### What needs to be done
Each line between the one holding "Task: Click the Review setup button" and the end of the material below, both included, is to be transcribed word for word, with pictures left out.

### Data supplied
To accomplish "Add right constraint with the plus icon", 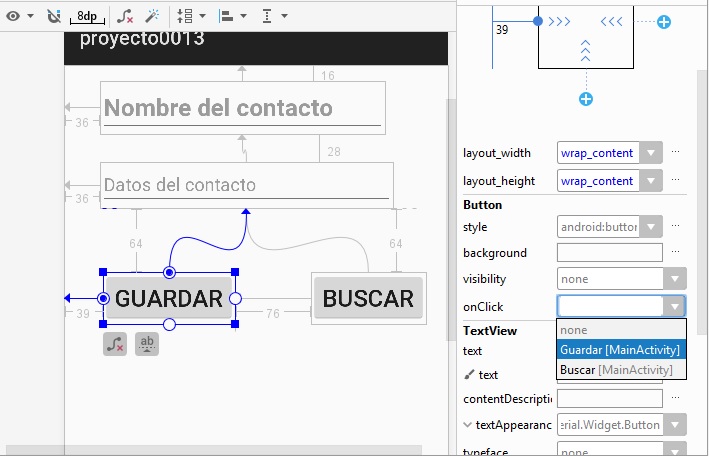I will coord(664,21).
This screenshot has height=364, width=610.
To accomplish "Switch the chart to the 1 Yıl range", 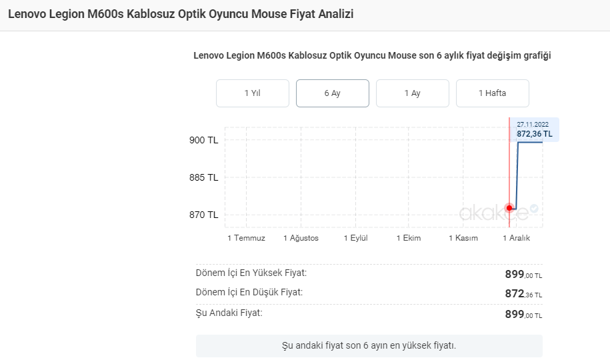I will (252, 93).
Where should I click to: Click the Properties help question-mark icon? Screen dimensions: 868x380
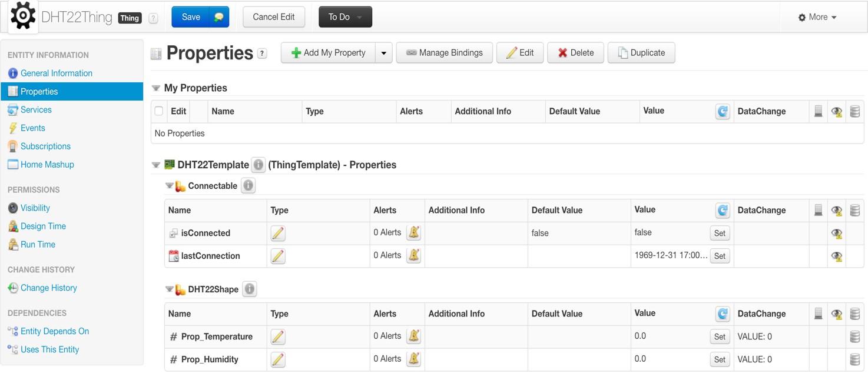click(x=263, y=53)
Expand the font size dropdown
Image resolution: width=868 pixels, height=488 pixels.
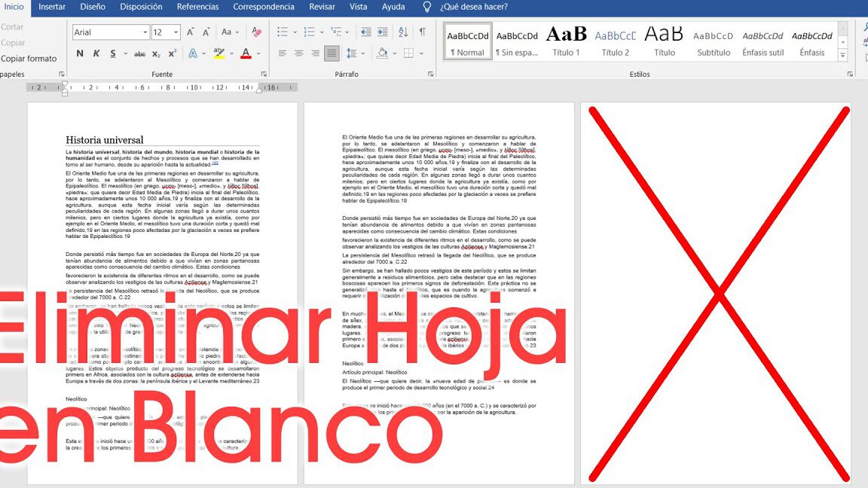pyautogui.click(x=175, y=32)
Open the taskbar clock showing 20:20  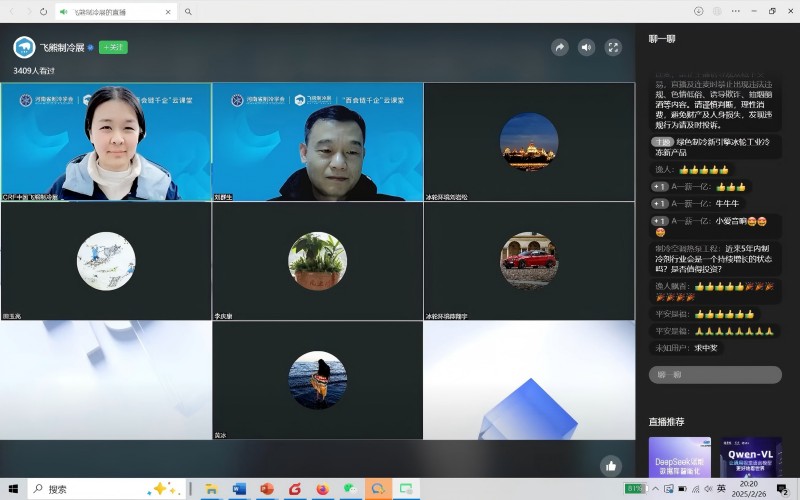click(x=747, y=489)
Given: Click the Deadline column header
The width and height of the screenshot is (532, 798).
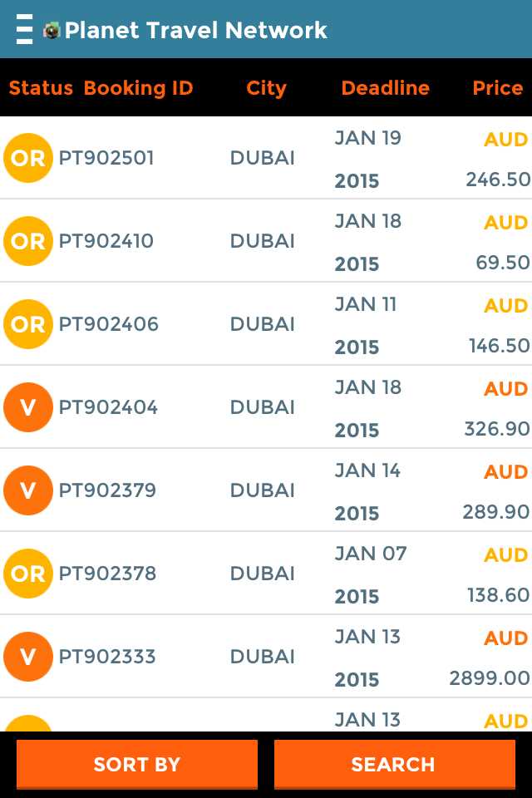Looking at the screenshot, I should (385, 88).
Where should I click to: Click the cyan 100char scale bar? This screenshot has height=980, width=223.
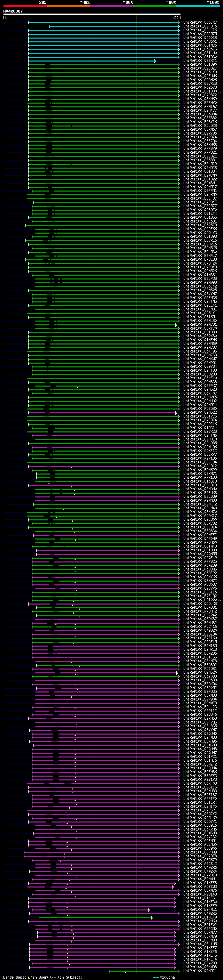pyautogui.click(x=156, y=977)
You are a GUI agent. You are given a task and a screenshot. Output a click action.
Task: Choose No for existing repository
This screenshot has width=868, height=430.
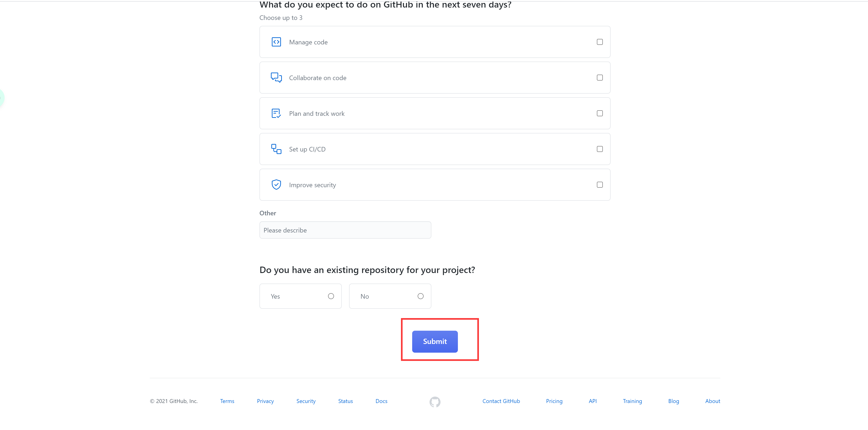coord(420,296)
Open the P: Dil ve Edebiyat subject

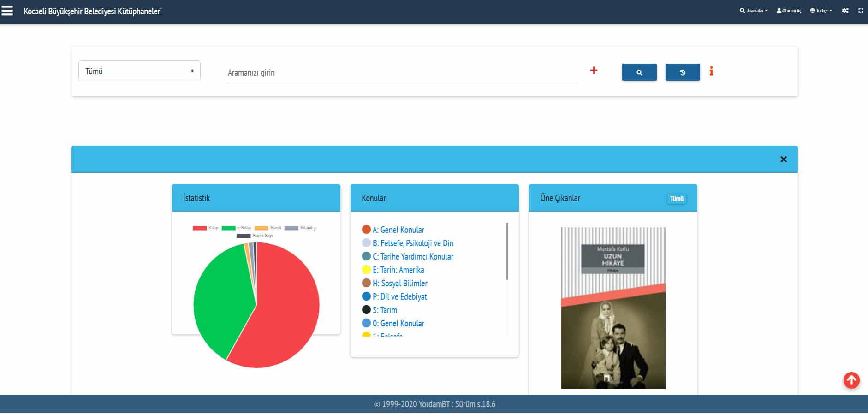pyautogui.click(x=399, y=297)
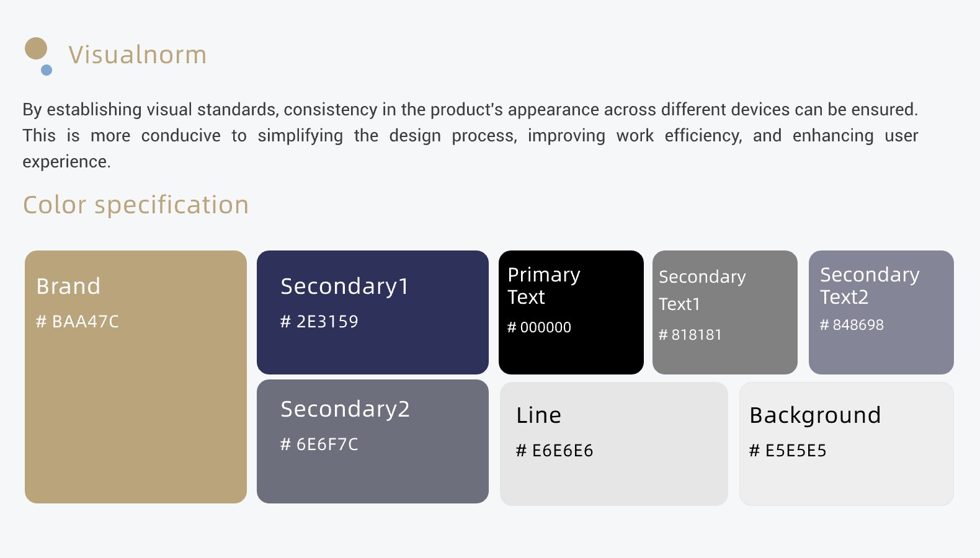The height and width of the screenshot is (558, 980).
Task: Click the # 000000 hex label
Action: point(539,327)
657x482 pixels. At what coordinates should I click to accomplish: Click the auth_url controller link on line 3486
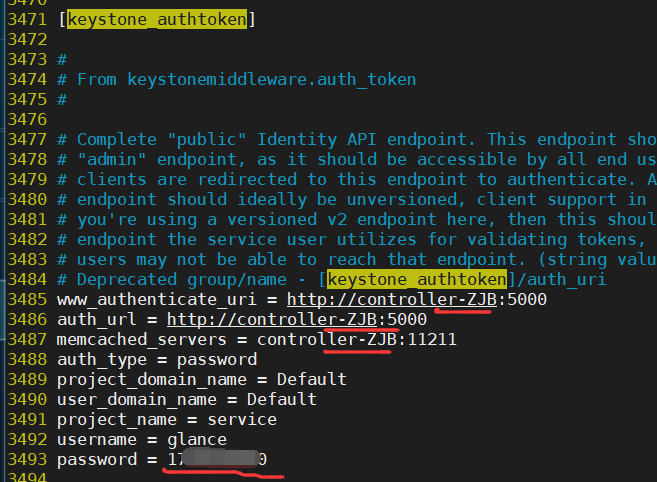coord(297,319)
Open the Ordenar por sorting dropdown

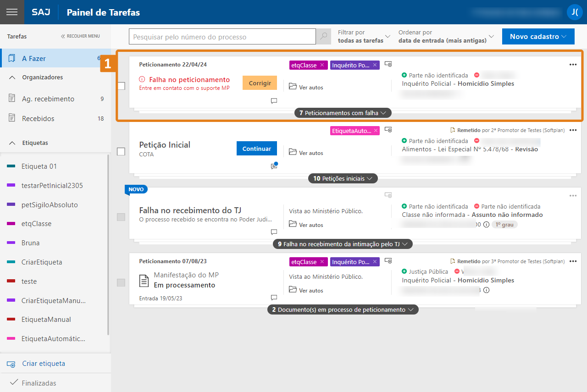(446, 37)
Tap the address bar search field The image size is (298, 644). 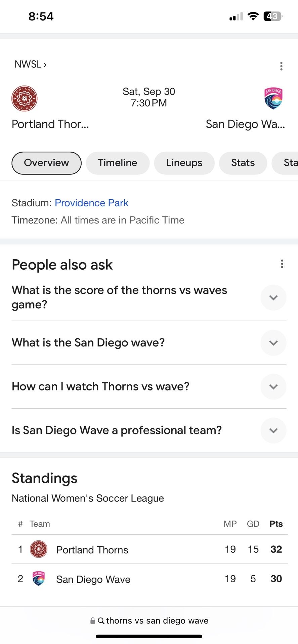coord(157,621)
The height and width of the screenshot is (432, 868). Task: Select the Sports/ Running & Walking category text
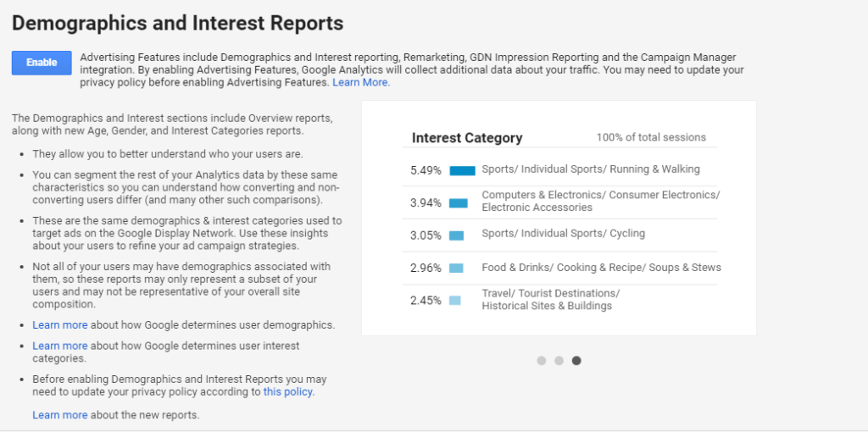click(x=591, y=169)
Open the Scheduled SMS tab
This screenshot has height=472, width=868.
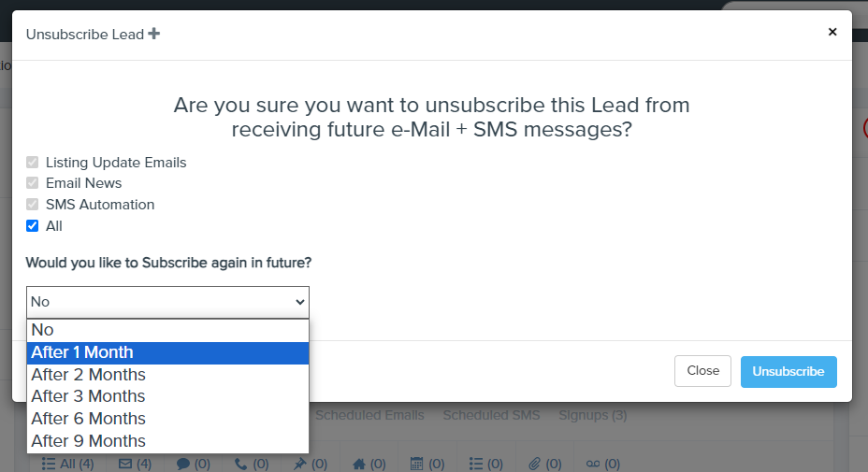point(491,415)
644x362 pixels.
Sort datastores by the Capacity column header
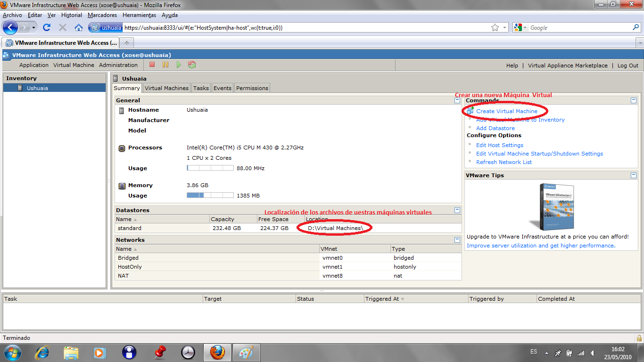click(223, 219)
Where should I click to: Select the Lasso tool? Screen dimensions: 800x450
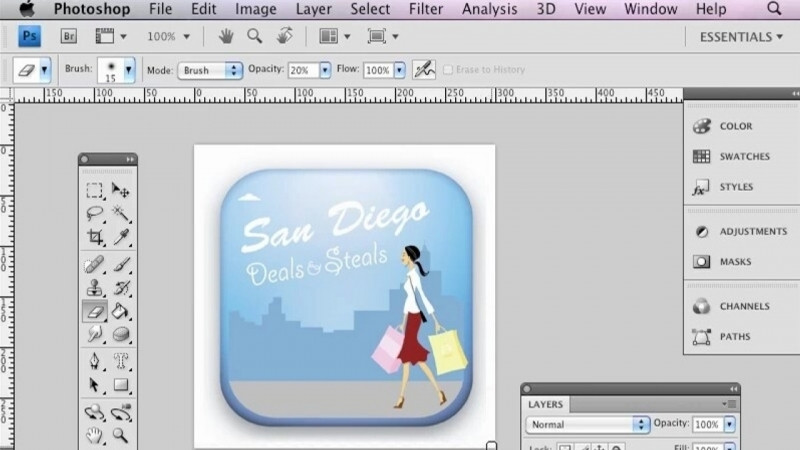tap(95, 213)
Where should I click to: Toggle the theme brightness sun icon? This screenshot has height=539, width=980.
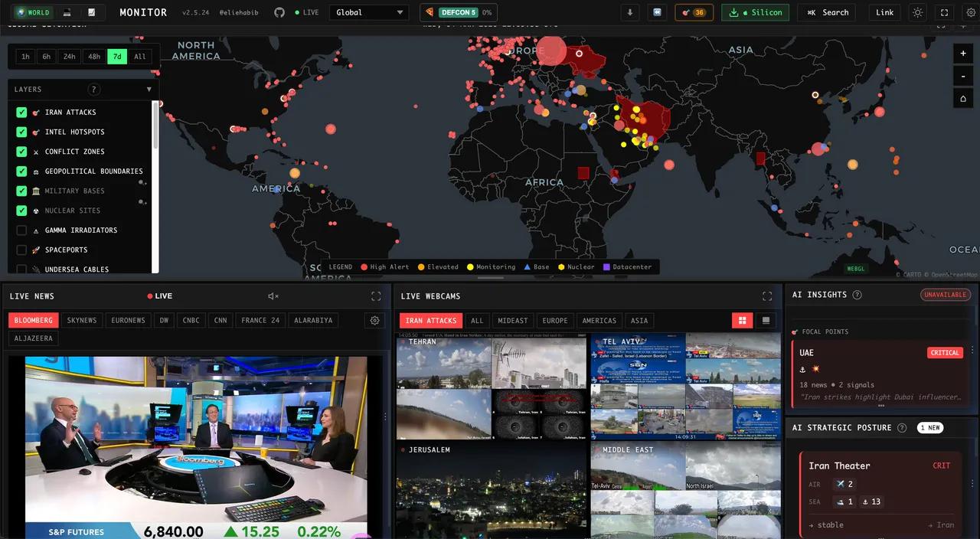917,11
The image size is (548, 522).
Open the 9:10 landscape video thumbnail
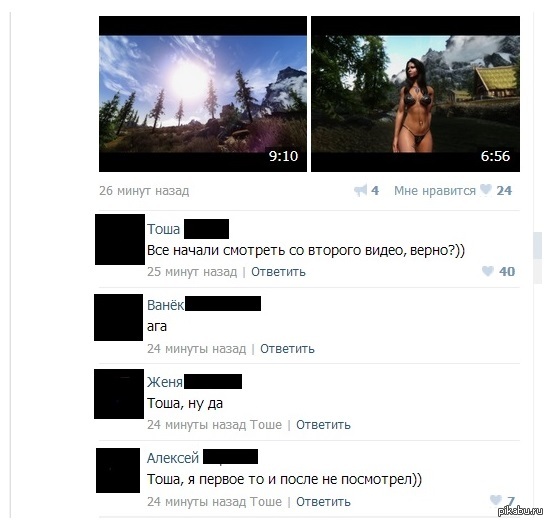click(203, 94)
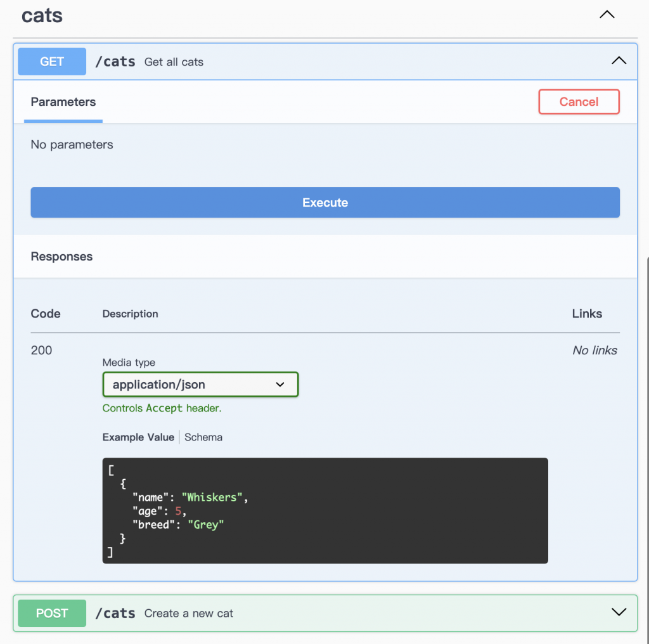Image resolution: width=649 pixels, height=644 pixels.
Task: Switch to the Example Value tab
Action: pos(138,437)
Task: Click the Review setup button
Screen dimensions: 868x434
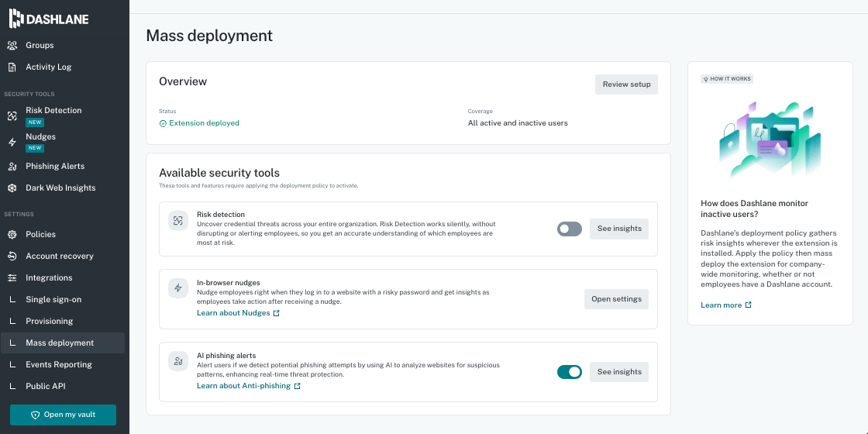Action: tap(627, 84)
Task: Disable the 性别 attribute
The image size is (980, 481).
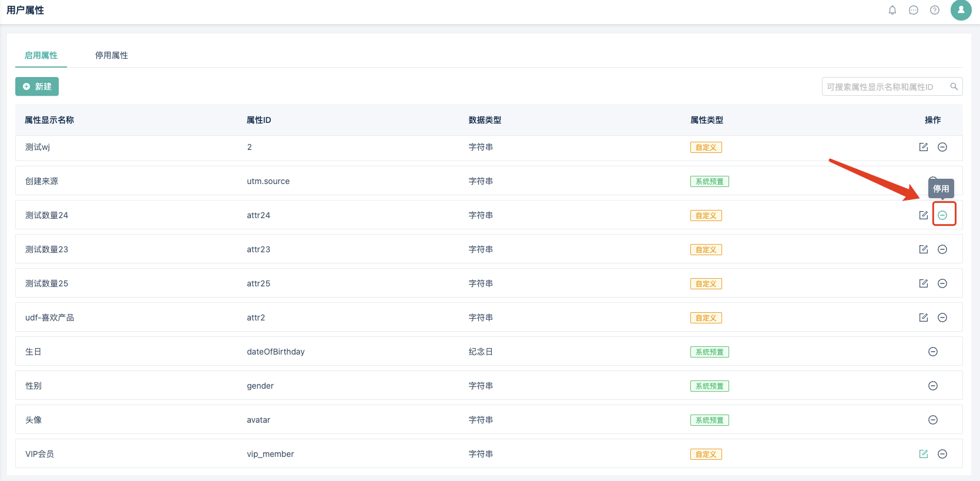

### Output for this task
Task: Click the Review setup button
Screen dimensions: 868x434
Action: tap(627, 84)
Task: Disable the 性别 attribute
The image size is (980, 481).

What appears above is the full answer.